We’re gonna look at the details of that. We’re gonna see kind of what it looks like if you have bruised credit and you want to get involved in this. What about if you have good credit?

General Guideline For Bruised Credit

And then that’s what we’re gonna do on there so you have a good understanding of this program.

For bruised credit – so basically to get involved in the program. The investor buys the house that you pick, but you have to put 5% down and 1% fee.

Now, this is someone with bruised credit, the bad credit they wouldn’t be able to get a mortgage otherwise.

Then they’re gonna rent off that investor anywhere between three to five years. Probably on the five-year side of things if they have bruised credit.

At the end of five years, they’re gonna buy it back from them and so what happens is you must buy it back.

Consequences

So there are consequences if you don’t. You’re gonna be in a contract and that’s why this particular one, this contract, you need to have a lawyer read it and give you advice legally whether you should or shouldn’t because there’s a certain level of risk involved in this program.

So you need to have a lot of money.
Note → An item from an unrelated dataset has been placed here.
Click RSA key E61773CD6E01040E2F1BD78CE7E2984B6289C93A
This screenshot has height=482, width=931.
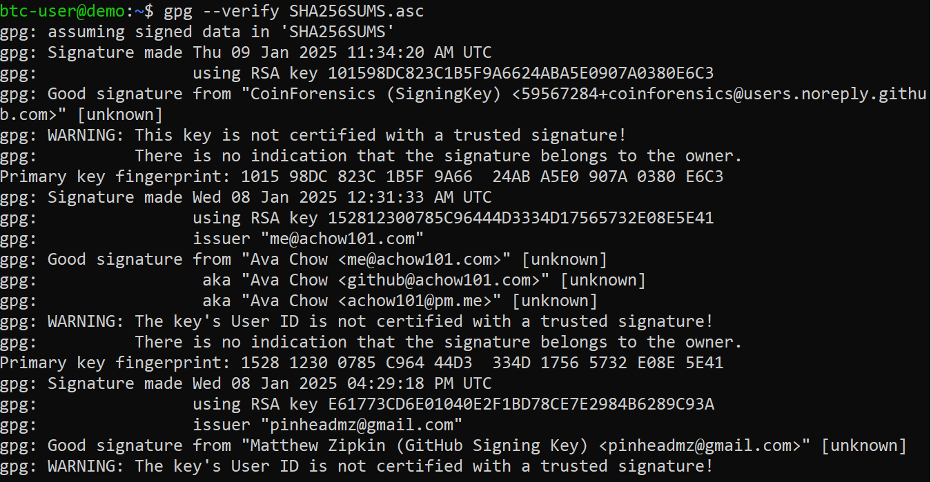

So basically the minimum is four times the income to value to the home value.

And that just means the math is, if you make 100,000 dollars times four it’s $400,000. So you can get a house on the minimum side of $400,000 in this program. If you make like your household income is $100,000.

So if one spouse makes $70,000 and the other spouse makes $50,000 that’s $120,000. So then they’d qualify for a higher amount around $480,000.

Concerns

So that’s bruised credit one of the damages, one of the concerns I have, with someone with bruised credit getting in this program is you are going to rent off of the person who bought this at a very high rent price.

And part of that rent goes into the down payment that you’re gonna eventually you have to do. But because your rent payments are so high the person with bruised credit usually there are patterns that people develop so they eventually have bad credit.

And if your rent payments are so high and you’re not able to really fix the bad credit issues by the time five years at the end of the contract is up. You have to buy that house if your credit still is not good enough to qualify under the stress test, either an A or Blender, then you’re in big trouble.

General Guideline For Good Credit

So let’s look at if you have good credit. If you have good credit maybe 3% down or 10,000 whichever one is greater just to get in the program.

You’re pretty much looking at a three-year program there because all they want to do is rent there for a time all you wanna do is rent it for a time and then you buy it out. Just give me enough time to buy it out.

After three years you must buy the house and the same thing on the income.